Greer growled and rubbed a hand over his face, like he was exhausted and tired of Penny’s stubbornness. “Please.” He spit out the word as if he didn’t like the taste of it.

“You don’t want me, so why should I say yes?” Penny asked.

Heat filled Greer’s expression. “Oh, I do want you,” he said.

Penny laughed and swayed closer to him, resting a hand on Greer’s chest. “I know you do, love. That cabinet will live in my dreams for a long time.”

He slipped a hand down to the front of Greer’s trousers, which were still just a bit damp. Greer must have been horrifically uncomfortable, but he was still there, pursuing Penny for the Cornwall job.

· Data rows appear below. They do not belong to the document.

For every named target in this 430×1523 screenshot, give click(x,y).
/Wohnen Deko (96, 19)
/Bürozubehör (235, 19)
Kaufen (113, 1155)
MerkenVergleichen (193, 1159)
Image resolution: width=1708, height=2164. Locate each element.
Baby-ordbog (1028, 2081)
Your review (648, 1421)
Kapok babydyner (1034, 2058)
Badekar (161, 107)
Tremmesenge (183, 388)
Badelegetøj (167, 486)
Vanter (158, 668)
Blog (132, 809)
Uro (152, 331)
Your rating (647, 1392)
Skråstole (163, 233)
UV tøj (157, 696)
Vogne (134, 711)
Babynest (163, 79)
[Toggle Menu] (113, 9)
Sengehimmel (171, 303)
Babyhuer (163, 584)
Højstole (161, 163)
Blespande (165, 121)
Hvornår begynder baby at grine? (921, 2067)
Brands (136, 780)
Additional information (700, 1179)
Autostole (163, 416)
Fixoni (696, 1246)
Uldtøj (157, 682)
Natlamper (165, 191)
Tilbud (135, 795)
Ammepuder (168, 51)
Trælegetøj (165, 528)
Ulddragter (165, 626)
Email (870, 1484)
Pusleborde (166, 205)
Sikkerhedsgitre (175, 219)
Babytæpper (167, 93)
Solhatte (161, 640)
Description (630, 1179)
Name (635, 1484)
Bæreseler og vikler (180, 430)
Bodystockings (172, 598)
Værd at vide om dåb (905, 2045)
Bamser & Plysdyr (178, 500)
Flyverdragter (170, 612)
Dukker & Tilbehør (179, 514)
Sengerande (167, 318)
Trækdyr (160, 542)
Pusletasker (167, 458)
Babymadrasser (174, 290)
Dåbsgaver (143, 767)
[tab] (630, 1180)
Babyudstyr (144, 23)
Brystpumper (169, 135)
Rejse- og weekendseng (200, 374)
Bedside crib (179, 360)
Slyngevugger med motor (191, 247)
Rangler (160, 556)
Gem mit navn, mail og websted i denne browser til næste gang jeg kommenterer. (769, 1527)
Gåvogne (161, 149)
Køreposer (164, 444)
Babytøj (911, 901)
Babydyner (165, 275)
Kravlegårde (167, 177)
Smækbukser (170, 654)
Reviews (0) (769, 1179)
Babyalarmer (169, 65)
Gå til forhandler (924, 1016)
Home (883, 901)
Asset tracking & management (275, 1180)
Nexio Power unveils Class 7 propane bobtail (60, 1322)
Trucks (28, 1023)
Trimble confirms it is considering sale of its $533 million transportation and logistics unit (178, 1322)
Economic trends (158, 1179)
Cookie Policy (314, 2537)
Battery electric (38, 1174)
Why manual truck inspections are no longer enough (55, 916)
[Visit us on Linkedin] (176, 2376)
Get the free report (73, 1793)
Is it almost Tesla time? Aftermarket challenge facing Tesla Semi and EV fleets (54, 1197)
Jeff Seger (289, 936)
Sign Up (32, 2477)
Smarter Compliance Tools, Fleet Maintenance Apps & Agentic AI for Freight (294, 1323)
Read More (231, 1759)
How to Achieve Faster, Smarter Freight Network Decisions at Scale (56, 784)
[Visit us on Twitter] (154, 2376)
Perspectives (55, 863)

Greer grabbed Penny’s wrist and pulled his hand up and away from where it could have caused more trouble. “I need your help,” he said in a flat voice, shoulders bunched with tension. “My friends want your help. Your help specifically. They seem to think you and I are the only ones who can succeed at this mission.”

“What do they need us to liberate from Trebarral Castle, or whatever it’s called?” Penny asked, fixing his stare on Greer and silently demanding he reveal all.